SOURCE DATA ->
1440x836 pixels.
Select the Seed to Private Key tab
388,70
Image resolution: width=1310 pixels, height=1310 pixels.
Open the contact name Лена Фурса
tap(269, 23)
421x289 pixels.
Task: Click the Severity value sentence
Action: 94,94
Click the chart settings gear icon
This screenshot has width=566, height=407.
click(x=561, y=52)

TASK -> Swap "gear" for "cog" in the rows from the line containing "Image resolution: width=1310" through the end of the rows, and return only those lines with everything else unchanged.

ANSWER BELOW ->
Image resolution: width=1310 pixels, height=1310 pixels.
Open the contact name Лена Фурса
tap(269, 23)
421x289 pixels.
Task: Click the Severity value sentence
Action: 94,94
Click the chart settings cog icon
This screenshot has width=566, height=407.
click(x=561, y=52)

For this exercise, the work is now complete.